▸ Text
Database
Platz keeps all of its state in a single PostgreSQL database — users, envs, clusters, deployments, tasks, secrets, k8s resource snapshots, helm chart metadata. Every backend worker connects to the same database; there is no separate cache, queue, or event store. PostgreSQL's LISTEN/NOTIFY is what powers the live UI updates.
This page covers what to use, how to size it, how Platz handles migrations, and how to back it up.
Supported versions
Platz is built and tested against PostgreSQL 17. Older versions back to 12 are likely to work — the schema uses uuid, jsonb, timestamptz, and LISTEN/NOTIFY, all of which have been available for years — but Platz CI doesn't exercise them.
If you're standing up a new database, pick the latest PostgreSQL the rest of your infrastructure supports. Managed offerings work fine:
- AWS RDS for PostgreSQL — production default. Use
db.t4g.mediumor larger for production workloads;db.t4g.microis fine for staging. - AWS Aurora Serverless v2 — works, but watch ACU floor settings. Platz's
LISTEN/NOTIFYtraffic keeps the connection warm, so a too-low floor can pin you above your ideal cost. - Google Cloud SQL for PostgreSQL — works.

▸ Input data
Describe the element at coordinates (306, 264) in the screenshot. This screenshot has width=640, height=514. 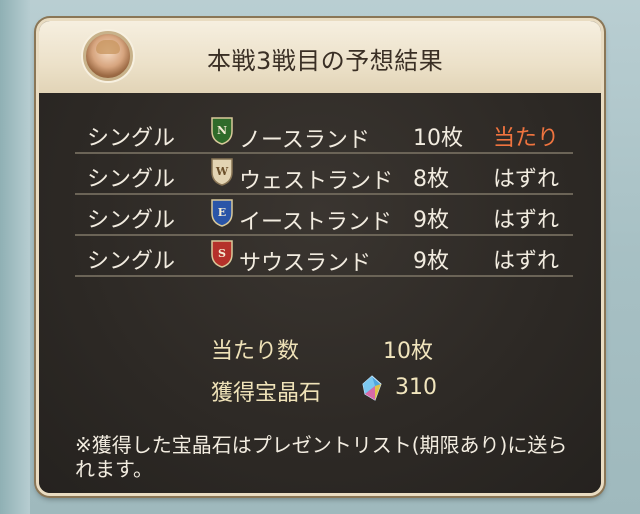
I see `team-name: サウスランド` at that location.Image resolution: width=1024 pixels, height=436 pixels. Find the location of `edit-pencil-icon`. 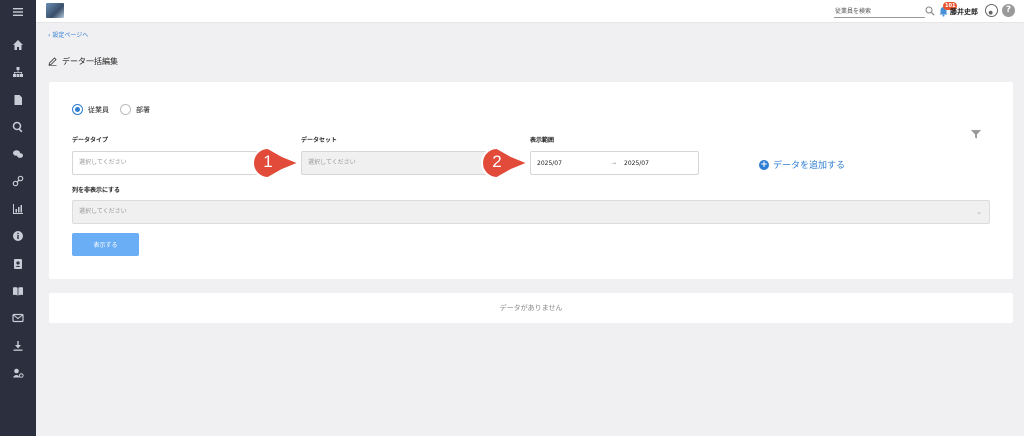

▸ Assigned task
Set down the entire database documentation page from above once more, reproducing every line of it without change.

▸ Your response
Database
Platz keeps all of its state in a single PostgreSQL database — users, envs, clusters, deployments, tasks, secrets, k8s resource snapshots, helm chart metadata. Every backend worker connects to the same database; there is no separate cache, queue, or event store. PostgreSQL's LISTEN/NOTIFY is what powers the live UI updates.
This page covers what to use, how to size it, how Platz handles migrations, and how to back it up.
Supported versions
Platz is built and tested against PostgreSQL 17. Older versions back to 12 are likely to work — the schema uses uuid, jsonb, timestamptz, and LISTEN/NOTIFY, all of which have been available for years — but Platz CI doesn't exercise them.
If you're standing up a new database, pick the latest PostgreSQL the rest of your infrastructure supports. Managed offerings work fine:
- AWS RDS for PostgreSQL — production default. Use
db.t4g.mediumor larger for production workloads;db.t4g.microis fine for staging. - AWS Aurora Serverless v2 — works, but watch ACU floor settings. Platz's
LISTEN/NOTIFYtraffic keeps the connection warm, so a too-low floor can pin you above your ideal cost. - Google Cloud SQL for PostgreSQL — works.